24.5 Understanding Reverse Transformations

Understand why you need reverse transformations.

Reverse transformations ensure that information returned by the model is expressed in a format that is similar to or the same as the format of the data that was used to train the model. Internal transformation are reversed in the model details and in the results of scoring.

Some of the attributes used by the model correspond to columns in the build data. However, because of logic specific to the algorithm, nested data, and transformations, some attributes donot correspond to columns.

For example, a nested column in the training data is not interpreted as an attribute by the model. During the model build, Oracle Data Mining explodes nested columns, and each row (an attribute name/value pair) becomes an attribute.

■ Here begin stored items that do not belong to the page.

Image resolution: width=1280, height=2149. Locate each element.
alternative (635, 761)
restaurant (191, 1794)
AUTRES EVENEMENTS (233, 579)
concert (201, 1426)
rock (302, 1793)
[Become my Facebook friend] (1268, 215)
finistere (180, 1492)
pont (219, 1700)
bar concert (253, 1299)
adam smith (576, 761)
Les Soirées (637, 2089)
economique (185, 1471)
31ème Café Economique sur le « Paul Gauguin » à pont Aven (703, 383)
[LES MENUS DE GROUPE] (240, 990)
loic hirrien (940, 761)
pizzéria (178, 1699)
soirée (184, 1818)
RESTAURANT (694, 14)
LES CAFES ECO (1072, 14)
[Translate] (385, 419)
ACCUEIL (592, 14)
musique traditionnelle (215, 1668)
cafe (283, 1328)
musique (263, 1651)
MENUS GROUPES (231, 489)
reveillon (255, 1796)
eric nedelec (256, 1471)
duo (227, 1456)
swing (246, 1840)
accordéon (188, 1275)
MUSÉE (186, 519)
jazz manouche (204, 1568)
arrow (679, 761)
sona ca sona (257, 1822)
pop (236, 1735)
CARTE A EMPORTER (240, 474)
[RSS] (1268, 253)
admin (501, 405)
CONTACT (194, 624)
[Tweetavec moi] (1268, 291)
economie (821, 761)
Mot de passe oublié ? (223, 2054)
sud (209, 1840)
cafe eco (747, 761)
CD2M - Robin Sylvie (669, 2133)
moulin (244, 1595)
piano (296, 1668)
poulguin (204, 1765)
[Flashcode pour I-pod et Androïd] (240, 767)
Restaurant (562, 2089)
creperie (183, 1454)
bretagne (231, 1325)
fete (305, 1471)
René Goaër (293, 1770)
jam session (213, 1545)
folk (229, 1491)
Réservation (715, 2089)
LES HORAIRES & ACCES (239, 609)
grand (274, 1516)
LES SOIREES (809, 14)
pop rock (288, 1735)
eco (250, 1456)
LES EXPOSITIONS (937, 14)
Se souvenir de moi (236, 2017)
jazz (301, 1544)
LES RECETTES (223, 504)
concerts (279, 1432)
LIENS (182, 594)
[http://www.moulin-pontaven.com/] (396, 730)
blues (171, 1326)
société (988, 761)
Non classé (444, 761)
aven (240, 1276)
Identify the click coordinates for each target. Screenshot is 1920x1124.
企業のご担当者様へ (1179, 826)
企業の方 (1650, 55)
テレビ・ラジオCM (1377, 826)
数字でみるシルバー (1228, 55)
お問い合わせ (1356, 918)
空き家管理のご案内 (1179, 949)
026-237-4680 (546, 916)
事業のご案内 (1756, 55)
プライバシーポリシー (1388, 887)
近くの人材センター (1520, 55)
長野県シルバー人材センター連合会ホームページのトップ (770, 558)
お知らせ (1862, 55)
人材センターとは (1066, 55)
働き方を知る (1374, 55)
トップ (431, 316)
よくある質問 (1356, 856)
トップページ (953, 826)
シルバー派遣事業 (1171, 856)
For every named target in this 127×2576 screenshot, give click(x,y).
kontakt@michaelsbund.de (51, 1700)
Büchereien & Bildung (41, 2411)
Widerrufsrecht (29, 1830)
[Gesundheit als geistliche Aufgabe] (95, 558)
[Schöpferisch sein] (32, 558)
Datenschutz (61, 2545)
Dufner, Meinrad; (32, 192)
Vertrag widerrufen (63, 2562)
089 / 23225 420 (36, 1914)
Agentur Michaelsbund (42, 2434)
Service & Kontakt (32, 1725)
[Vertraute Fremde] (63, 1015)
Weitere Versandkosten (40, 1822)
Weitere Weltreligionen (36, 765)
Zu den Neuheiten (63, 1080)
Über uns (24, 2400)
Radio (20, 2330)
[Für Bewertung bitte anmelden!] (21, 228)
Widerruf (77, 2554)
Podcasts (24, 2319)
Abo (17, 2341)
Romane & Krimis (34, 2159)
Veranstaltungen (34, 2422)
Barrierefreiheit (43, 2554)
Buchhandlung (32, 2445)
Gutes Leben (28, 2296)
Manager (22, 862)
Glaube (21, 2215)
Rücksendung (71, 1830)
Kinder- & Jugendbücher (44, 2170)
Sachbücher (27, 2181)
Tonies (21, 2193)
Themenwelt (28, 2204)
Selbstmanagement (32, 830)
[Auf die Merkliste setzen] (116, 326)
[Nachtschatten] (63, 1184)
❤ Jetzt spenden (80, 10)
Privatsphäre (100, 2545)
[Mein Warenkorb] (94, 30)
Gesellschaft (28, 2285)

Some algorithms, for example Support Vector Machines (SVM) and Generalized Linear Models (GLM), only operate on numeric attributes. Any non-numeric column in the build data is exploded into binary attributes, one for each distinct value in the column (SVM). GLM does not generate a new attribute for the most frequent value in the original column. These binary attributes are set to one only if the column value for the case is equal to the value associated with the binary attribute.

Algorithms that generate coefficients present challenges in regards to interpretability of results. Examples are SVM and Non-Negative Matrix Factorization (NMF). These algorithms produce coefficients that are used in combination with the transformed attributes. The coefficients are relevant to the data on the transformed scale, not the original data scale.

For all these reasons, the attributes listed in the model details donot resemble the columns of data used to train the model. However, attributes that undergo embedded transformations, whether initiated by Automatic Data Preparation (ADP) or by a user-specified transformation list, appear in the model details in their pre-transformed state, as close as possible to the original column values. Although the attributes are transformed when they are used by the model, they are visible in the model details in a form that can be interpreted by a user.